TEMPO.CO, Jakarta-Peneliti Komisi untuk Orang Hilang dan Korban Tindak Kekerasan (KontraS) Rivanlee Anandar menilai penetapan kasus Paniai, Papua, sebagai pelanggaran HAM berat oleh Komnas HAM merupakan langkah tepat. KontraS sepakat kasus Paniai telah memenuhi unsur kejahatan terhadap kemanusiaan.
“Penetapan kasus Paniai sebagai pelanggaran HAM berat oleh Komnas HAM adalah langkah yang tepat untuk mengungkap kasus,” kata Rivanlee saat dihubungi, Ahad 16 Februari 2020.
KontraS, kata dia, sejak awal menilai bahwa peristiwa Paniai telah memenuhi unsur kejahatan terhadap kemanusiaan berupa pembunuhan serta penganiayaan secara terencana. Meninggalnya warga sipil tersebut, kata dia, tidak lepas dari adanya unsur pertanggung jawaban komando aparat negara pada saat peristiwa terjadi.
Menurut dia setelah 6 tahun publik menunggu status Paniai yang sedikitnya mengakibatkan empat orang tewas dan 21 orang terluka. Maka, penetapan status sebagai pelanggaran HAM berat adalah langkah yang baik untuk menyelesaikan kasus secara adil. “Penetapan ini menjadi preseden baik bagi kasus-kasus dugaan pelanggaran HAM lain yang terjadi di Papua sampai saat ini,” ucapnya.
Rivanlee berpendapat Komnas HAM bisa melibatkan masyarakat sipil untuk mendesak Jaksa Agung melakukan penyidikan. Lebih luas lagi, penetapan status ini bisa dimaknai sebagai awal untuk mencegah tindakan pelanggaran HAM dan kekerasan aparat keamanan di Papua terhadap masyarakat sipil di masa mendatang.
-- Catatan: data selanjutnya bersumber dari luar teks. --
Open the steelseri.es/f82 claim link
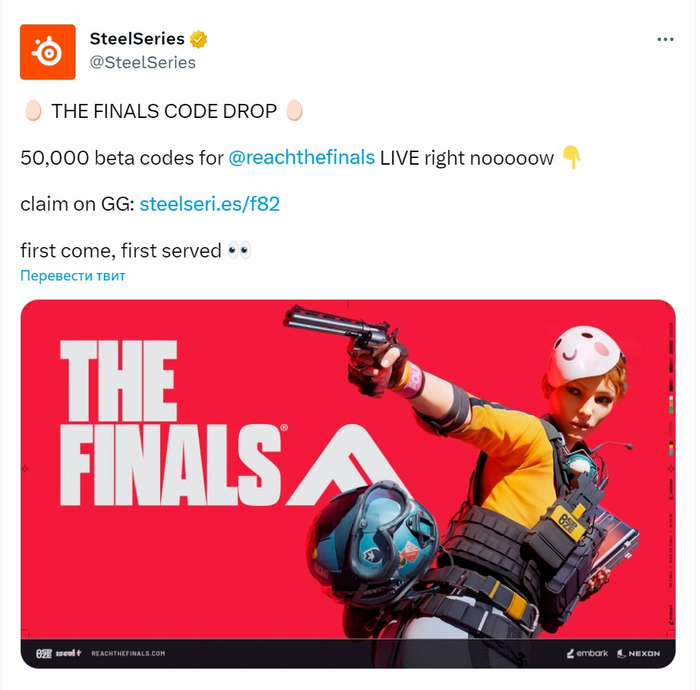This screenshot has width=700, height=690. pyautogui.click(x=209, y=204)
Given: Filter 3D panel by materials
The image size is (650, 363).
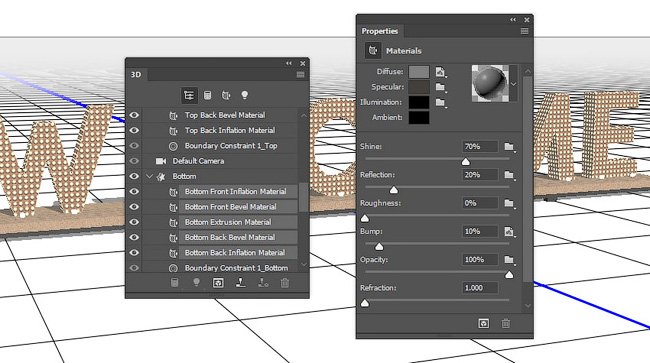Looking at the screenshot, I should coord(226,95).
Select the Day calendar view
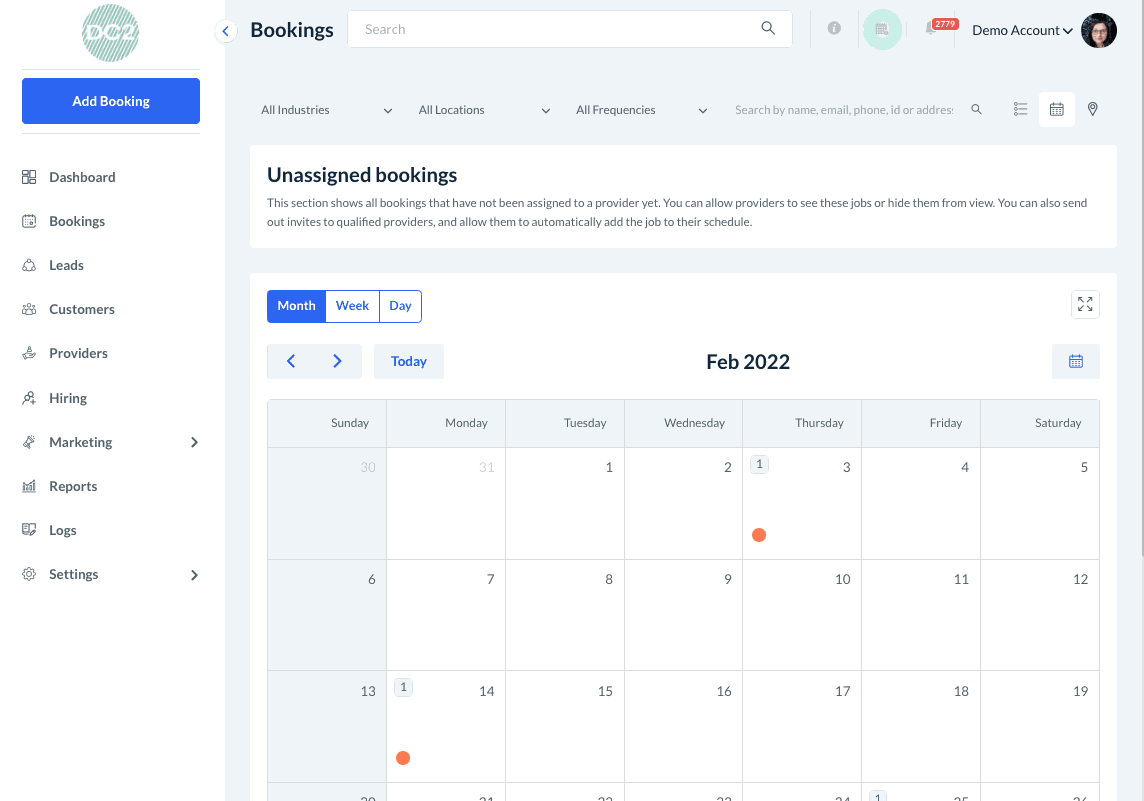Screen dimensions: 1144x801 tap(401, 306)
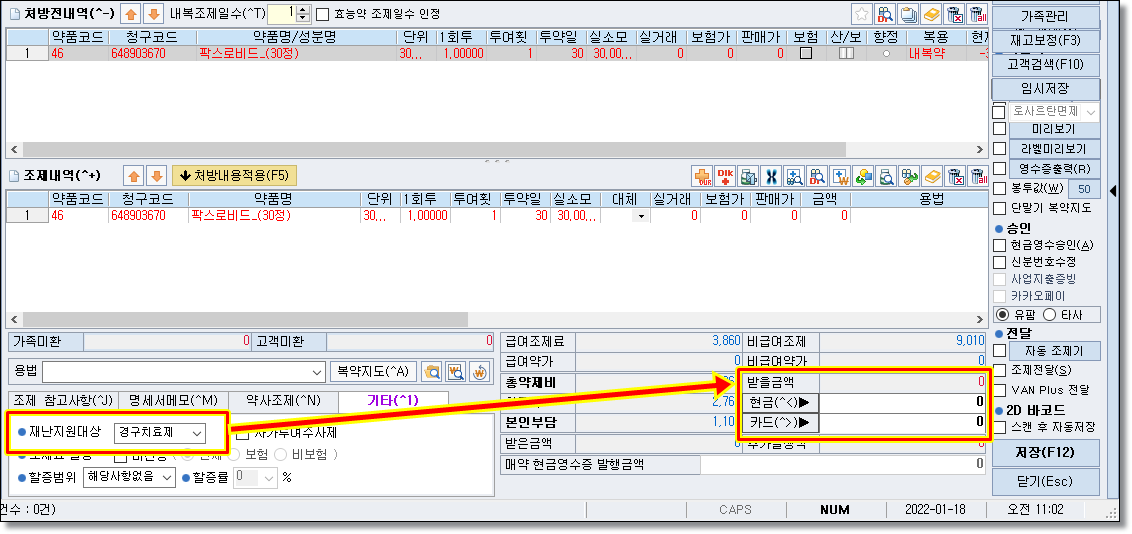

“Pemerintah harus segera melakukan dialog yang kontrusktif dengan masyarakat Papua, dan menghentikan pendekatan penyelesaian konflik di Papua dengan pendekatan keamanan dan militeristik,” kata dia.
Komnas HAM menetapkan peristiwa Paniai pada 7-8 Desember 2014 sebagai pelanggaran HAM berat. Militer dan kepolisian diduga sebahai pelaku yang bertanggung jawab.
“Setelah melakukan pembahasan mendalam di sidang paripurna peristiwa Paniai pada 7–8 desember 2014, secara aklamasi kami putuskan sebagai peristiwa pelanggran berat HAM,” kata Ketua Komnas HAM Ahmad Taufan Damanik dalam keterangan tertulis, Sabtu 15 Februari 2020.